From Madras to Chennai: In Pictures

Madras, the former name for today’s bustling metropolis – Chennai, was founded on the 22nd of August, 1639 when a deal on a small patch of land (now Fort St.George) was struck between the East India Company and the local Nayak rulers. From the fort, grew many settlements, villages and towns that later congregated together as the city of Madras.

Despite some of its flaws, today the city of Chennai boasts of supremacy in the IT, Education, Automotive, Healthcare and Movie industries. What first began as a humble salute to the culture and spirit of this unique, coastal city by a bunch of enthusiastic city dwellers and journalists since 2004, has now expanded to ‘Madras walks’ that include everything from heritage walks, poetry and quizzes to photo exhibitions and bike tours.

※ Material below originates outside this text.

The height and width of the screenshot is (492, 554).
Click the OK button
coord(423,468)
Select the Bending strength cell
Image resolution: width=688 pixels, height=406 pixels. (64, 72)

The city of Chennai had its roots in a humble fishing village. It would have stayed so, if not for August 22nd 1639: the day the British bought a strip of land on the Coromandel coast and set about building Fort St. George. Madraspattinam was the sleepy fishing village which lent the colonials a name for the place; Chennapattanam, the name the locals gave to the town. Lazy pronunciation shortened them to the catchier “Madras” and “Chennai”. The city soon became a thriving naval port and after independence, the capital of the newly formed state of Tamil Nadu. Going from strength to strength, the city was and still is one of India’s most thriving metropolises. In this blog, we trail the city’s climb from its humble beginnings to its modern avatar – in pictures.

Fort St. George

Before either Madraspattinam or Chennapattanam however, there was Fort St. George – the East India Company’s fortified warehouse and the heart of their trading activities down south. Today it serves as the administrative headquarters for the Tamil Nadu legislative assembly. There’s a museum as well, where you can see old relics from the fort’s English past.

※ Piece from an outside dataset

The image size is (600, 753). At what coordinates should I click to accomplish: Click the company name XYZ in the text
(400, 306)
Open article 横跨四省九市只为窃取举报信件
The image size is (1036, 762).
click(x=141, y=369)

From Madras to Chennai: In Pictures
Artist’s impression of view of Fort St George
Artist’s impression of south east view of Fort St George
Artist’s impression of south east view of Fort St George
From Madras to Chennai: In Pictures
The Secretariat Building at Fort St. George today.

Georgetown/Blacktown

For lack of inspiration, this was the name given to the settlement which sprung up around Fort St. George. Later this came to be called Chennapattnam – from which we get the name Chennai. The neighbourhood is one of the most bustling areas in Chennai today.

From Madras to Chennai: In Pictures
Georgetown in the 1800s.
From Madras to Chennai: In Pictures
Georgetown today.

St Mary’s Church

You can chart the history of Chennai under the Raj by looking through this church, called the Westminster Abbey of the East. It’s also the oldest British building in India and the oldest Anglican church East of the Suez.

From Madras to Chennai: In Pictures
St Mary’s Church today.
From Madras to Chennai: In Pictures
St. Mary’s Church 1800s.

First Line Beach Road

Virtually unchanged in character, Rajaji Salai (or First Line Beach Road) was and still is the city’s major financial district.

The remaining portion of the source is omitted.